The task. Revise the entries by changing every "in this screenshot" to "on this page", keeping everything else as it is.

Rows of pointing data:
^^^^

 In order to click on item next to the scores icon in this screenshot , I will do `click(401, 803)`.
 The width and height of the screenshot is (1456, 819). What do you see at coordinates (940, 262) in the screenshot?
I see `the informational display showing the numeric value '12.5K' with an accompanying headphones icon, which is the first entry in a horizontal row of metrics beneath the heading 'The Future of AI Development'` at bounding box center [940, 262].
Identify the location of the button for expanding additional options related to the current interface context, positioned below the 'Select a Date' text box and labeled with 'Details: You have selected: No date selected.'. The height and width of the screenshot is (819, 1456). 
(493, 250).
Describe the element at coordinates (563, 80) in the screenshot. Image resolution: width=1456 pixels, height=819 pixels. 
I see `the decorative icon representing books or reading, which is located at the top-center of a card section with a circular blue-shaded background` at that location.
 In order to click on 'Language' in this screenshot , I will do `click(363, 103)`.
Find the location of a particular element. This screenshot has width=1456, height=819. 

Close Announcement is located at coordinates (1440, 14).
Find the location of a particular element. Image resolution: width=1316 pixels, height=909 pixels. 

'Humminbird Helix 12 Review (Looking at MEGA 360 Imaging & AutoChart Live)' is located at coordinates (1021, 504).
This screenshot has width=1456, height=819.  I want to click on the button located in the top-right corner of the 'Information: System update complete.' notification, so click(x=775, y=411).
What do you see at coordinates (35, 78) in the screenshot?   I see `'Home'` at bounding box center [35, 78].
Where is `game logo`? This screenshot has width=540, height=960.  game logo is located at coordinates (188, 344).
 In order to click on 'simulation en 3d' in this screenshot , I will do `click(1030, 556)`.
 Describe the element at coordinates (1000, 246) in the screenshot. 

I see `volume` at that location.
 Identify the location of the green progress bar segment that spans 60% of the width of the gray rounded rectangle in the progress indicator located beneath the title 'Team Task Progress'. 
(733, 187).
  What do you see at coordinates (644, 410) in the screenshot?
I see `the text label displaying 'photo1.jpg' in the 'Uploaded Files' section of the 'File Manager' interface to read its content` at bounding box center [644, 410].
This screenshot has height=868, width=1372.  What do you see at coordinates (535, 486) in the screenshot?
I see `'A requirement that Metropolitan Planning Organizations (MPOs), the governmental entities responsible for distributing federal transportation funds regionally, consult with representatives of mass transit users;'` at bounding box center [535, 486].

^^^^

Response.
 In order to click on item next to the scores icon on this page , I will do `click(401, 803)`.
 The width and height of the screenshot is (1456, 819). What do you see at coordinates (940, 262) in the screenshot?
I see `the informational display showing the numeric value '12.5K' with an accompanying headphones icon, which is the first entry in a horizontal row of metrics beneath the heading 'The Future of AI Development'` at bounding box center [940, 262].
Identify the location of the button for expanding additional options related to the current interface context, positioned below the 'Select a Date' text box and labeled with 'Details: You have selected: No date selected.'. The height and width of the screenshot is (819, 1456). 
(493, 250).
Describe the element at coordinates (563, 80) in the screenshot. Image resolution: width=1456 pixels, height=819 pixels. 
I see `the decorative icon representing books or reading, which is located at the top-center of a card section with a circular blue-shaded background` at that location.
 In order to click on 'Language' on this page , I will do `click(363, 103)`.
Find the location of a particular element. This screenshot has width=1456, height=819. 

Close Announcement is located at coordinates (1440, 14).
Find the location of a particular element. Image resolution: width=1316 pixels, height=909 pixels. 

'Humminbird Helix 12 Review (Looking at MEGA 360 Imaging & AutoChart Live)' is located at coordinates (1021, 504).
This screenshot has width=1456, height=819.  I want to click on the button located in the top-right corner of the 'Information: System update complete.' notification, so click(x=775, y=411).
What do you see at coordinates (35, 78) in the screenshot?   I see `'Home'` at bounding box center [35, 78].
Where is `game logo`? This screenshot has width=540, height=960.  game logo is located at coordinates (188, 344).
 In order to click on 'simulation en 3d' on this page , I will do `click(1030, 556)`.
 Describe the element at coordinates (1000, 246) in the screenshot. 

I see `volume` at that location.
 Identify the location of the green progress bar segment that spans 60% of the width of the gray rounded rectangle in the progress indicator located beneath the title 'Team Task Progress'. 
(733, 187).
  What do you see at coordinates (644, 410) in the screenshot?
I see `the text label displaying 'photo1.jpg' in the 'Uploaded Files' section of the 'File Manager' interface to read its content` at bounding box center [644, 410].
This screenshot has height=868, width=1372.  What do you see at coordinates (535, 486) in the screenshot?
I see `'A requirement that Metropolitan Planning Organizations (MPOs), the governmental entities responsible for distributing federal transportation funds regionally, consult with representatives of mass transit users;'` at bounding box center [535, 486].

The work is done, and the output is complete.